_Material for this task_
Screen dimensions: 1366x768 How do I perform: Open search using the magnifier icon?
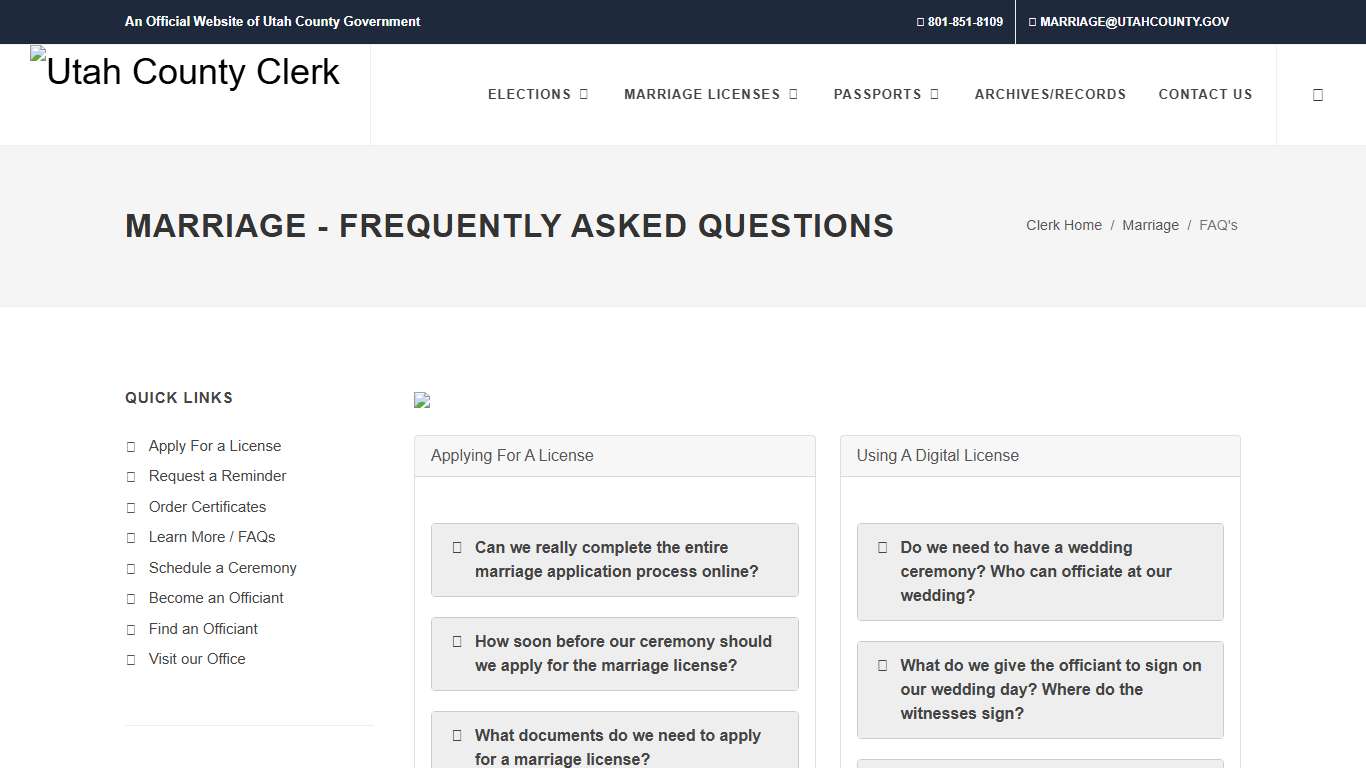point(1318,94)
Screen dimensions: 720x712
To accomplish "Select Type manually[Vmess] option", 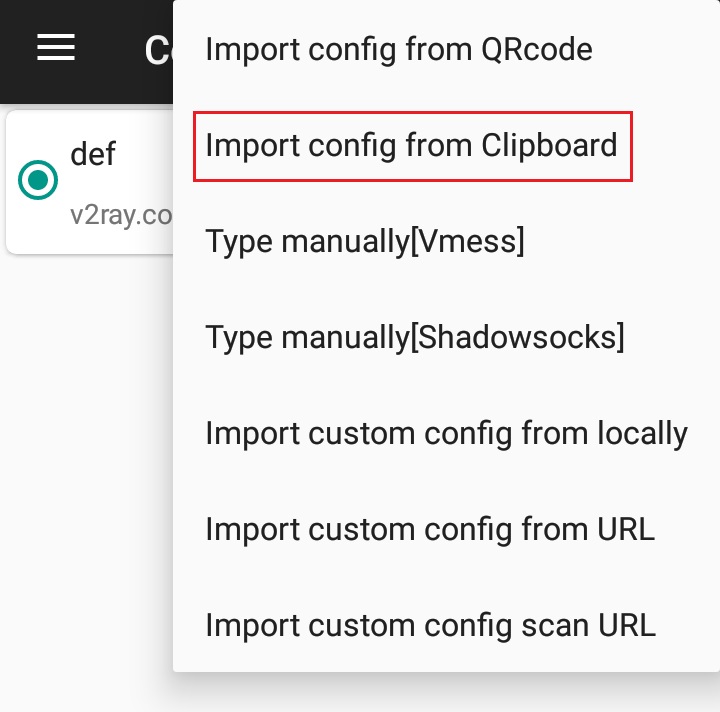I will tap(364, 242).
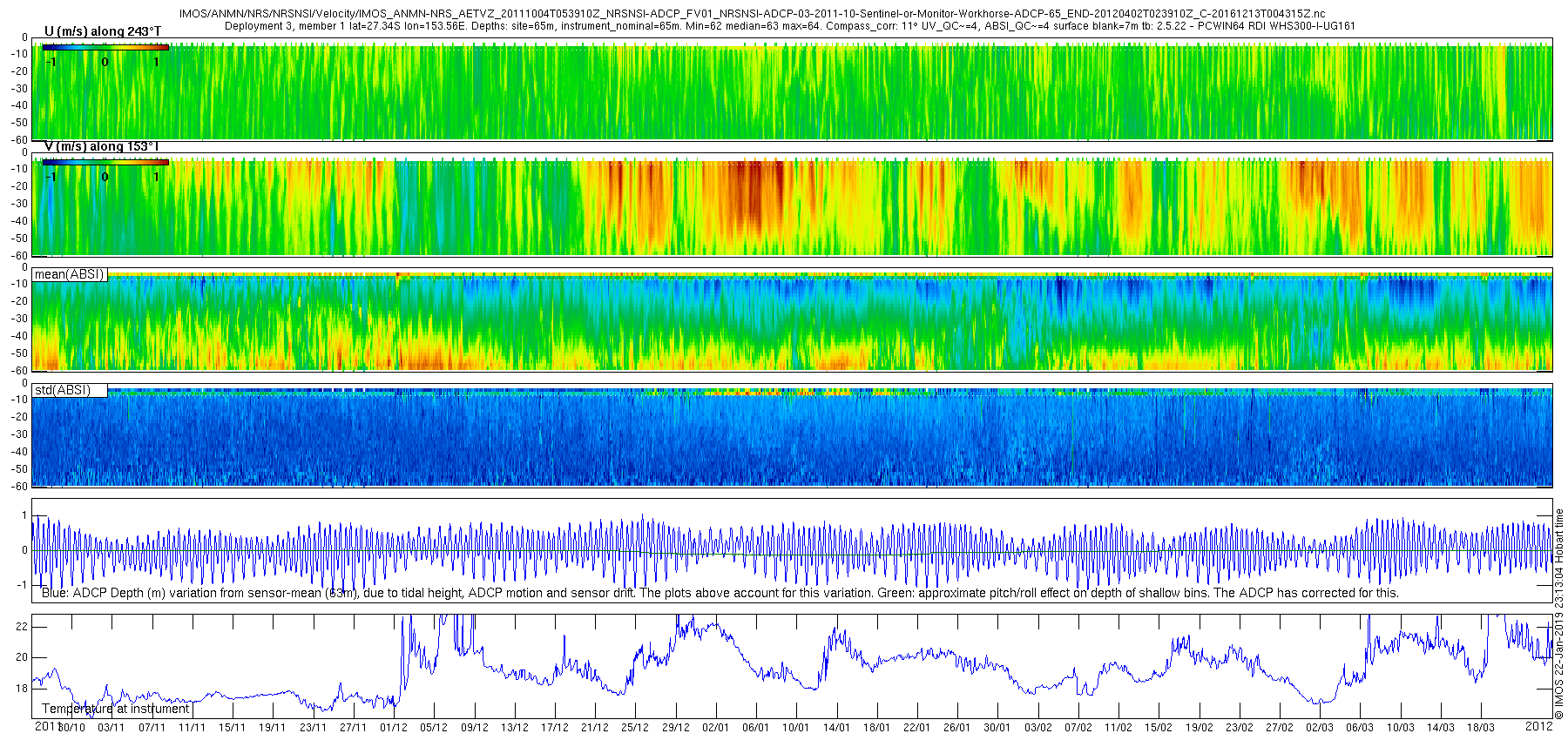Click the mean(ABSI) panel label
Image resolution: width=1568 pixels, height=740 pixels.
point(70,274)
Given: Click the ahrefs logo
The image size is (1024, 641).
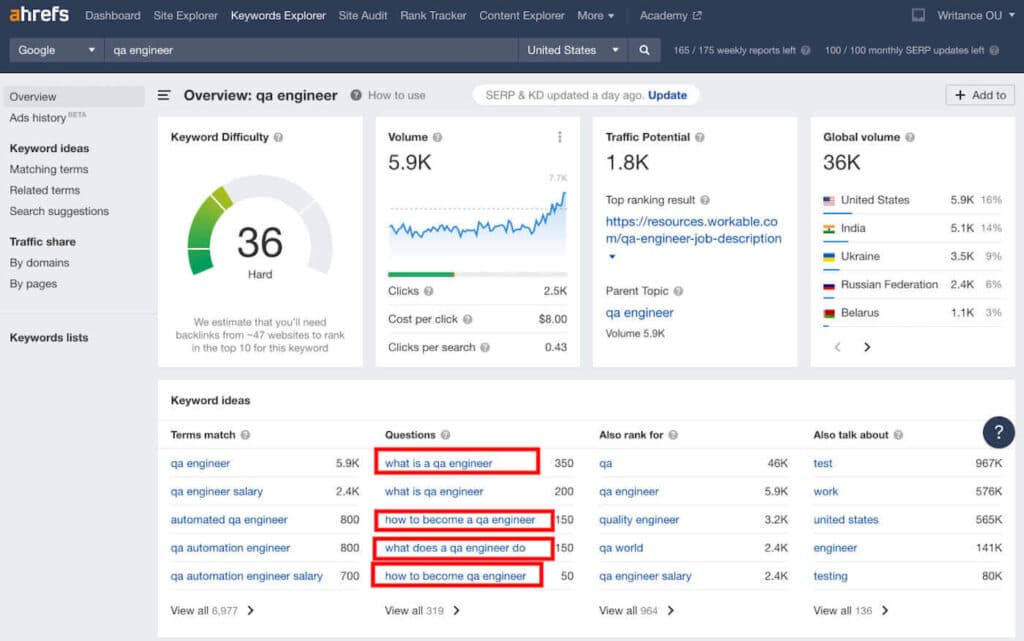Looking at the screenshot, I should click(x=38, y=14).
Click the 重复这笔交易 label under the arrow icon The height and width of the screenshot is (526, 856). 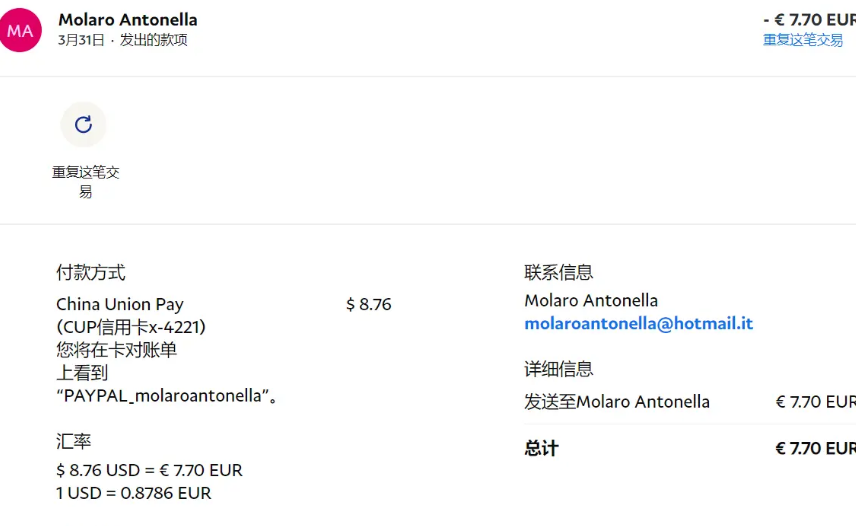coord(85,182)
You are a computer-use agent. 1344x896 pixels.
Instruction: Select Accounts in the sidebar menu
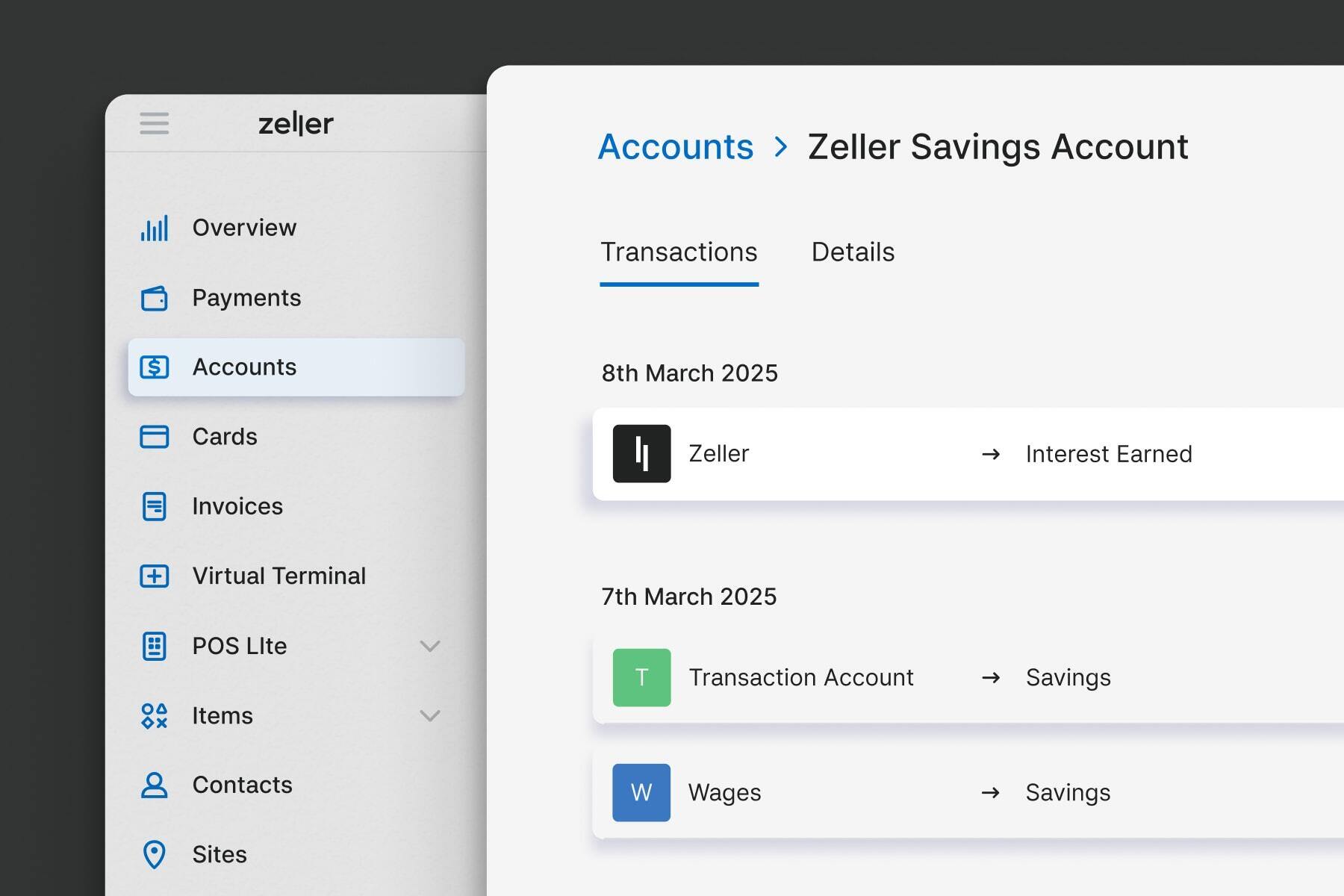click(296, 367)
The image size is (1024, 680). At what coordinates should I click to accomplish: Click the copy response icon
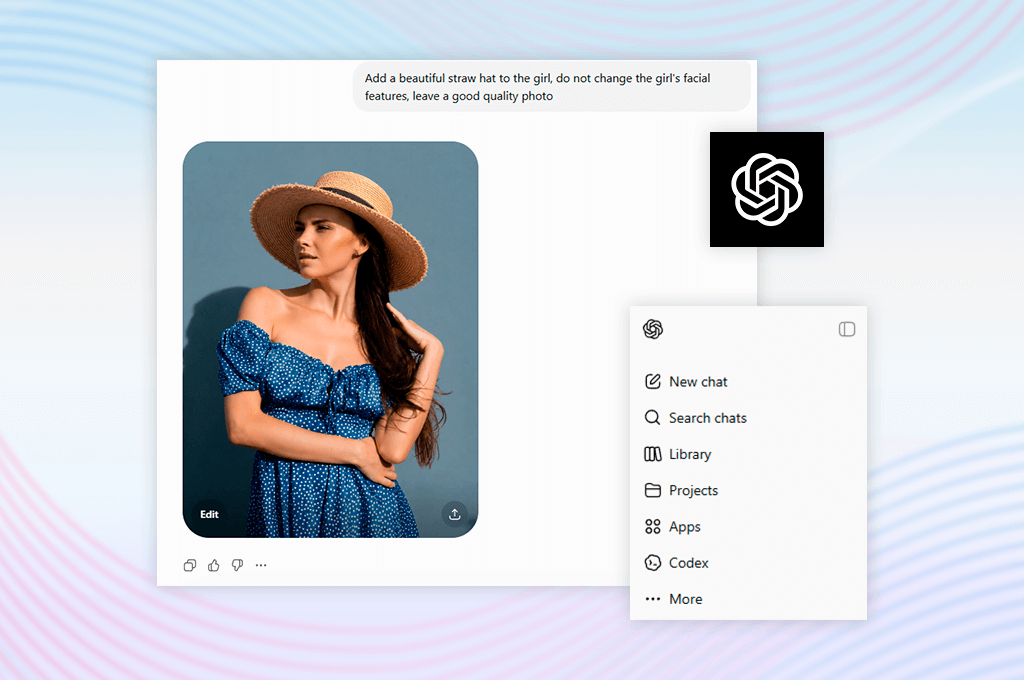click(190, 565)
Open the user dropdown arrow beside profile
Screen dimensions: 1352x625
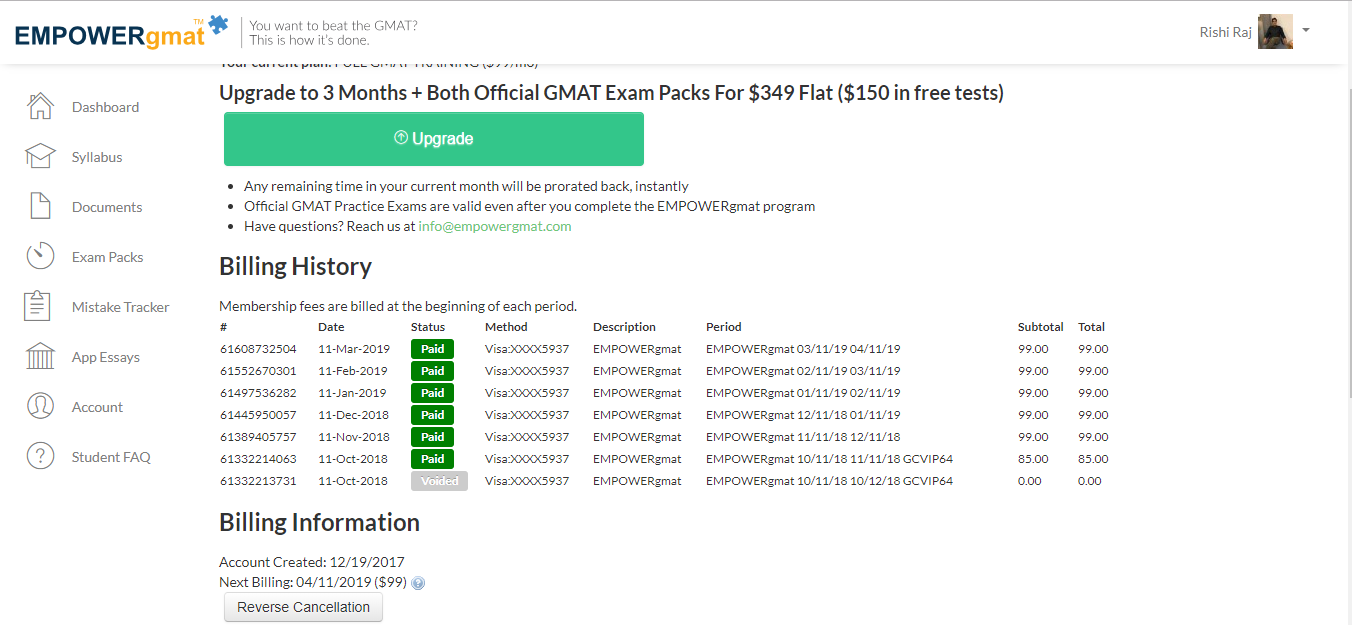[1306, 31]
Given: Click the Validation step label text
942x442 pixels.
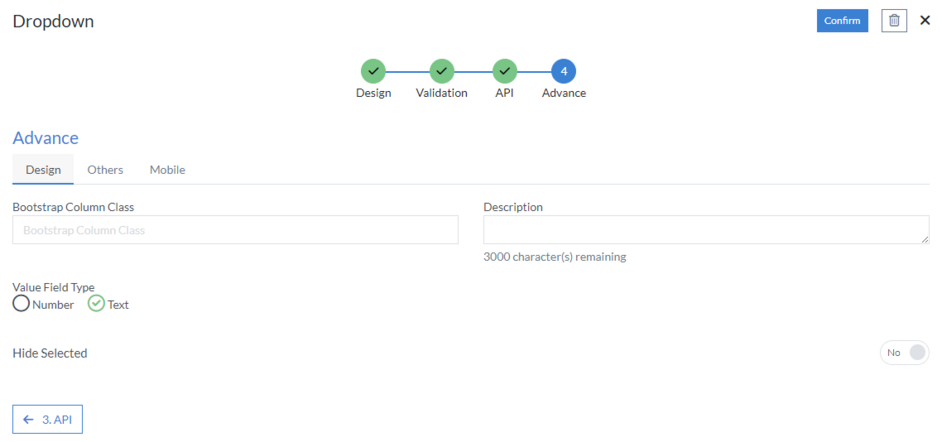Looking at the screenshot, I should [x=441, y=93].
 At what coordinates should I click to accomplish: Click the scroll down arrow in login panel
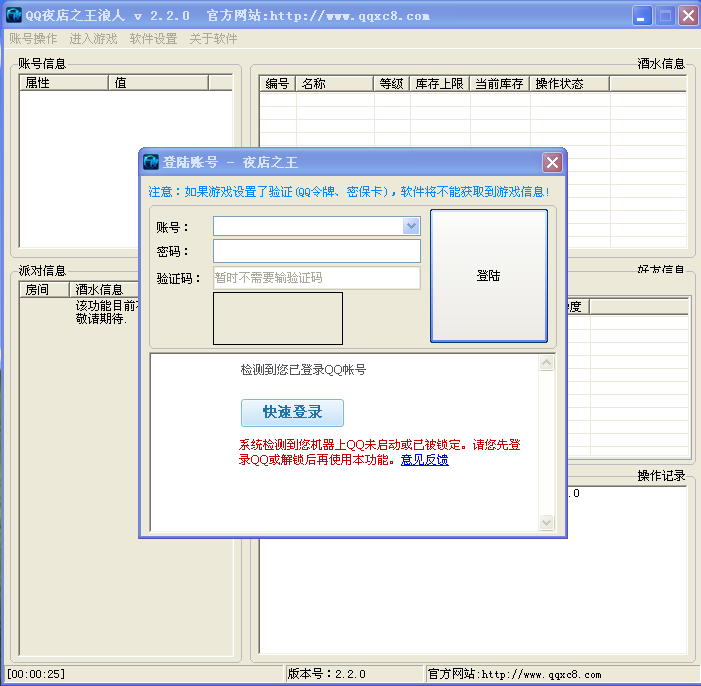(546, 522)
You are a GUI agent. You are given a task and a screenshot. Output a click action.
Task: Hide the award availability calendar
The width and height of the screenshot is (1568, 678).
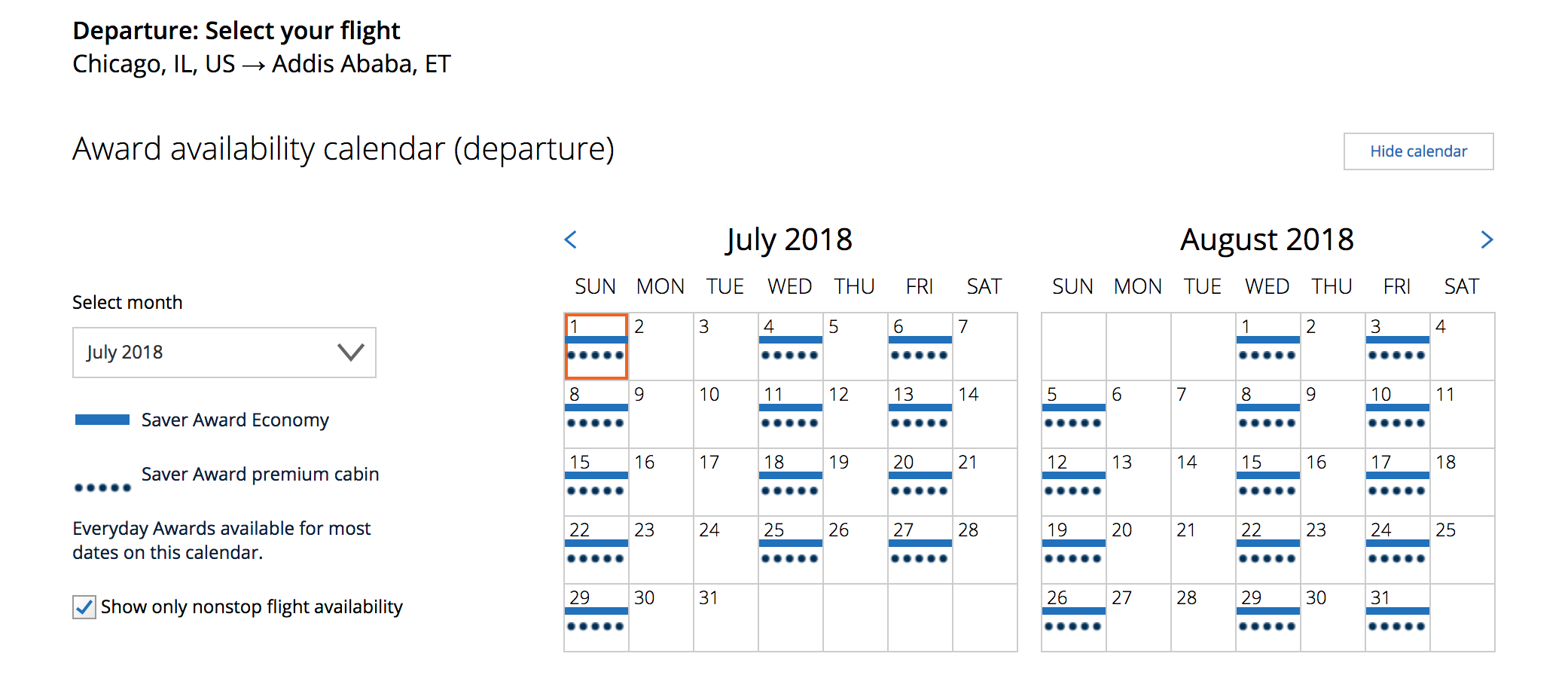1418,151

_What to do_
Pictures do not belong in your copy; restate word for word the lines from the one containing "Instruction: Select Accounts" through the last line of the records above.

_Written answer_
Instruction: Select Accounts in the sidebar menu
click(296, 367)
The image size is (1024, 680). At what coordinates should I click to accomplish: Click the copy response icon
click(190, 565)
Open the user dropdown arrow beside profile
Screen dimensions: 1352x625
[1306, 31]
Given: Click the Validation step label text
942x442 pixels.
Looking at the screenshot, I should [x=441, y=93].
 At what coordinates should I click to accomplish: Click the scroll down arrow in login panel
(546, 522)
You are a GUI agent. You are given a task and a screenshot. Output a click action.
Task: Hide the award availability calendar
The width and height of the screenshot is (1568, 678).
1418,151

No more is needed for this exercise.